--- Challenge 1 ---
Summarize the sonnet about Zakynthos in two sentences.
--- Challenge 2 ---
Write the next part of the page on Foscolo's sonnet to Zakynthos, starting after its closing sentence.

--- Passage given ---
—————

Né più mai toccherò le sacre sponde
ove il mio corpo fanciulletto giacque,
Zacinto mia, che te specchi nell'onde
del greco mar da cui vergine nacque
Venere, e fea quelle isole feconde
col suo primo sorriso, onde non tacque
le tue limpide nubi e le tue fronde
l'inclito verso di colui che l'acque
cantò fatali, ed il diverso esiglio
per cui bello di fama e di sventura
baciò la sua petrosa Itaca Ulisse.
Tu non altro che il canto avrai del figlio,
o materna mia terra; a noi prescrisse
il fato illacrimata sepoltura.
Never will I touch your sacred shore again
where my young form reclined at rest,
Zakynthos, regarding yourself in waves
of the Greek sea, where Venus was
virgin born, and made those islands bloom
with her first smile; nor did he bypass
your lacy clouds and leafy fronds
in glorious verse, the one who sang
of fatal seas, and of the broad exile
after which, exalted by fame and by adventure,
Ulysses kissed his rocky native Ithaca.
You will have nothing of your son but his song,
motherland of mine: and our fate already
written, the unmourned grave.
"A Zacinto" ("To Zakynthos") is a pre-Romantic sonnet written by Ugo Foscolo in 1803.

—————

--- Stored rows ---
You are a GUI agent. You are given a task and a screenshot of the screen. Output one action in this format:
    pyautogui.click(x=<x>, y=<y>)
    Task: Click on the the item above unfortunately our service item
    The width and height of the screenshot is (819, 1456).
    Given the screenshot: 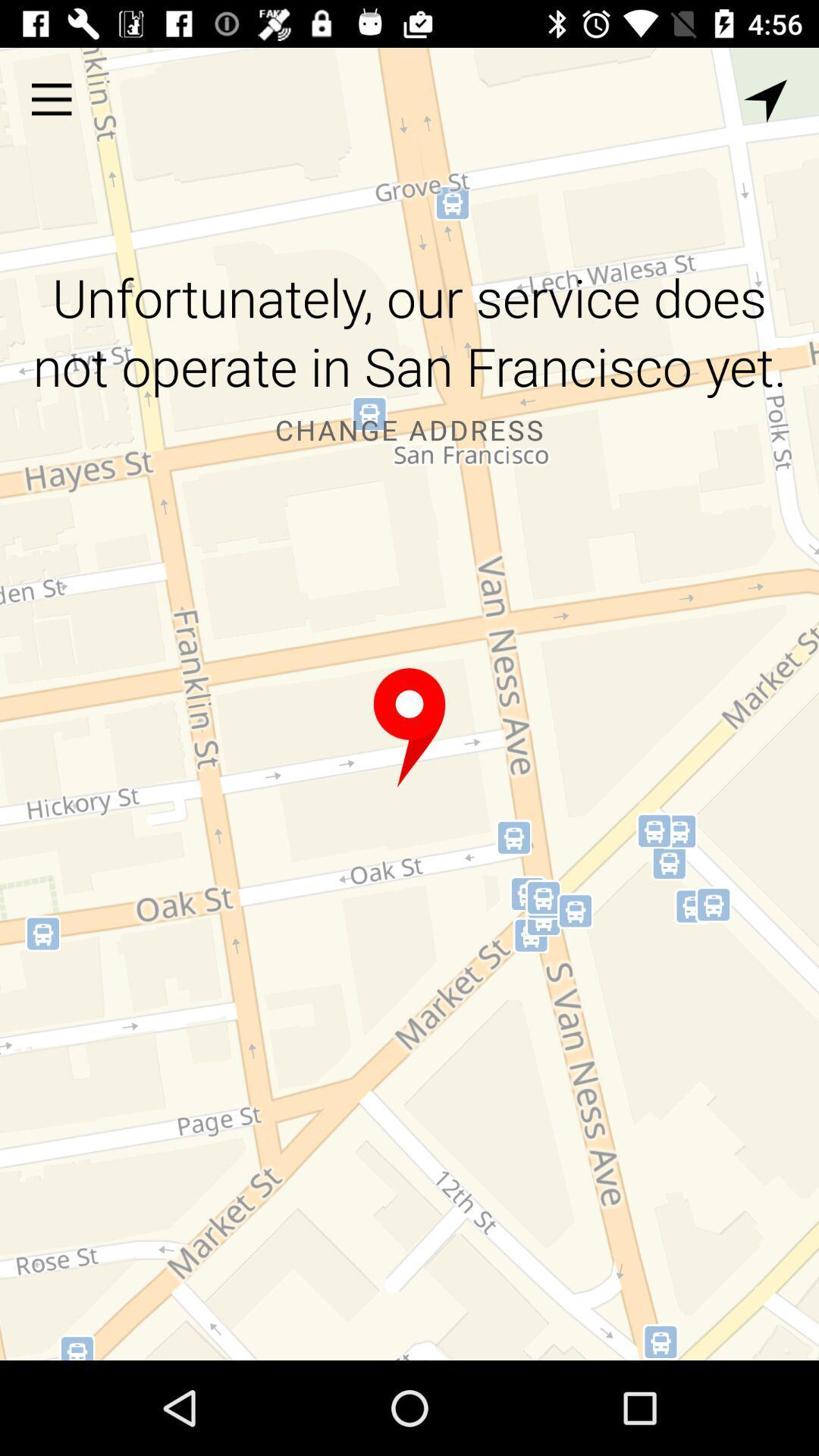 What is the action you would take?
    pyautogui.click(x=765, y=100)
    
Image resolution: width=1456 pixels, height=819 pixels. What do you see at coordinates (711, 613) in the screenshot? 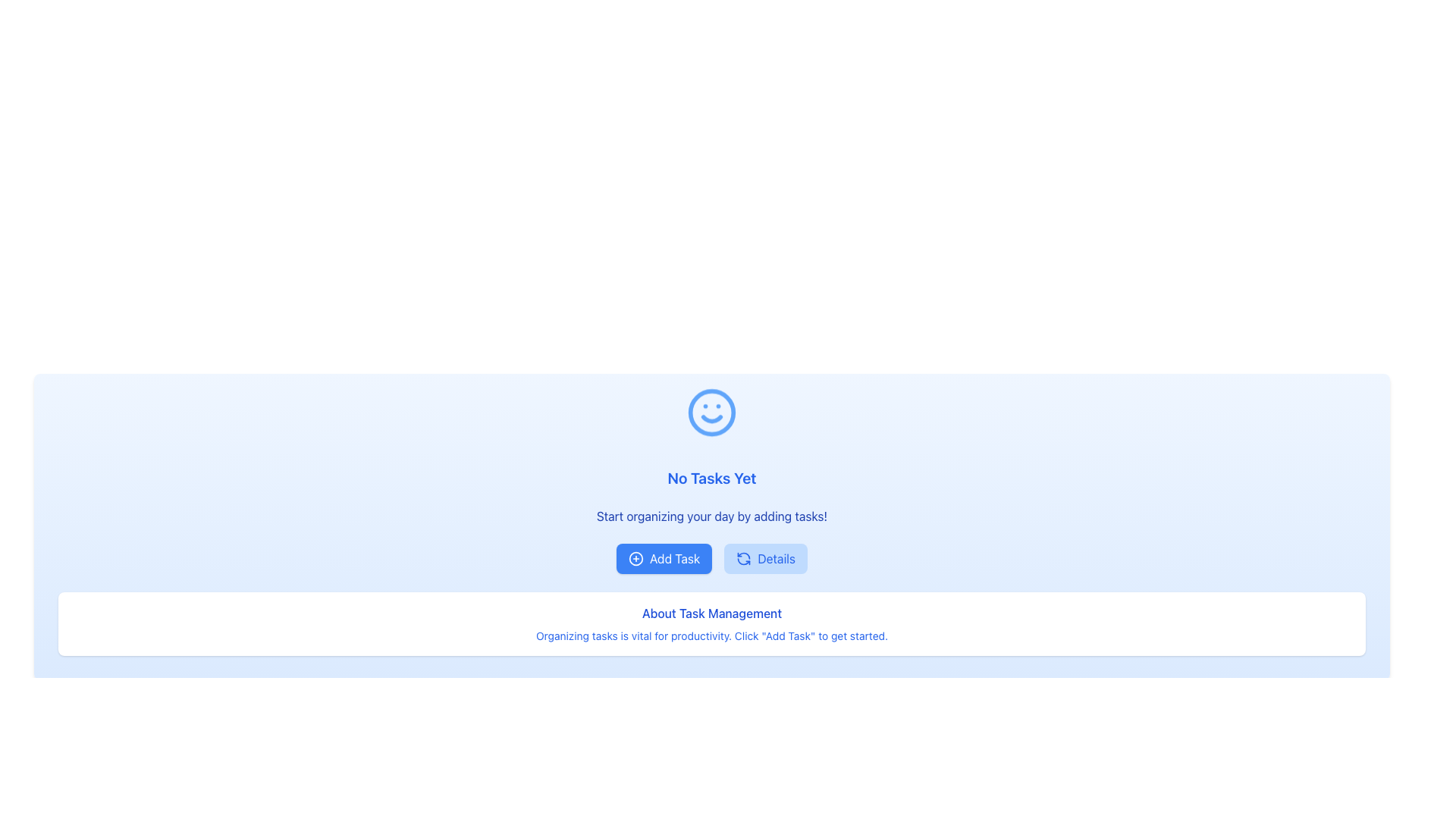
I see `the Text label that serves as an informational heading for the task management section, located in the lower middle section of the page` at bounding box center [711, 613].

—————

--- Task answer 1 ---
In "A Zacinto," a pre-Romantic sonnet Ugo Foscolo wrote in 1803, the speaker will never again touch the sacred shore of Zakynthos, where the speaker lay as a child, an island mirrored in the Greek sea from which Venus was born. After recalling the poet who sang of Ulysses' exile and his return to rocky Ithaca, the speaker tells this motherland that it will have nothing of its son but his song, since fate has already set down an unmourned grave.

--- Task answer 2 ---
Short analysis
The sonnet is about the poet's feelings: when he wrote the poem he was in exile, so he knew that his remains would have been buried far away from his natal island, Zante, and nobody would have cried on his grave. The poet compares himself to Odysseus and finds a difference: the Greek hero, after the Trojan War and his long travel to home, returned to Ithaca and was buried there. The word giacque, that is "reclined, lay" (second line), is an anticipation of the theme of death, which the last stanza focuses on.
In the sonnet there are both neoclassical and romantic elements: references to the classical tradition (Aphrodite, Homer and Odysseus) are typical of neoclassicism and the focus on the poet, the theme of graves and remains and the homesickness are typical of romanticism.
Prosody
The sonnet is made up of two quatrains and two tercets of hendecasyllables. The rhyme scheme is ABAB, ABAB, CDE, CED. In the poem we can find enjambments, alliterations, apostrophes, synecdoches, anastrophes and a litotes.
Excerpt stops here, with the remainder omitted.